[Libguestfs] [PATCH 2/2] daemon: Always reflect command stderr to stderr when debugging.
Jim Meyering
jim at meyering.net
Mon Nov 9 11:14:30 UTC 2009
Richard W.M. Jones wrote:
> On Mon, Nov 09, 2009 at 11:35:55AM +0100, Jim Meyering wrote:
>> Richard W.M. Jones wrote:
>> > + if (stderror) {
>> > + se_size += r;
>> > + p = realloc (*stderror, se_size);
>> > + if (p == NULL) {
>> > + perror ("realloc");
>> > + goto quit;
>> > + }
>> > + *stderror = p;
>> > + memcpy (*stderror + se_size - r, buf, r);
>>
>> Hi Rich,
>>
>> This change looks fine.
>>
>> However, there's an unrelated problem:
>> if stderr is very large, incrementing se_size by "r"
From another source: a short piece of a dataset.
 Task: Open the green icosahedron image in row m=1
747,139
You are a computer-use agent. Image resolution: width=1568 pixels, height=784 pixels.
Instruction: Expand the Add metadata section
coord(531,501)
>> could result in a smaller total size (overflow).
>> Then, the following memcpy would clobber the heap
>> by writing a potentially very large amount of data
>> into a much smaller (or even 0-length) buffer.
>>
>> One way to avoid it:
>>
>> size_t new_size = se_size + r;
>> if (new_size < se_size) {
>> perror ("standard error too large");
>> goto quit;
>> }
>> se_size = new_size;
>>
>> Or perhaps better: limit the buffer size to say 1MiB,
>> and warn if truncation is required.
>
> If I'm understand this correctly, se_size would have to be O(2GB) for
> this to be a problem? I guess we'd have run out of memory long before
> this because we only give the appliance ~500MB of memory, of which
> much less than that is usable.
Right. For now, it's definitely only theoretical.
And since r is never larger than 256 (sizeof buf),
it'd take a long time to read that much data.
> Or am I not understanding this right?
>
> In any case it won't hurt to add a check here.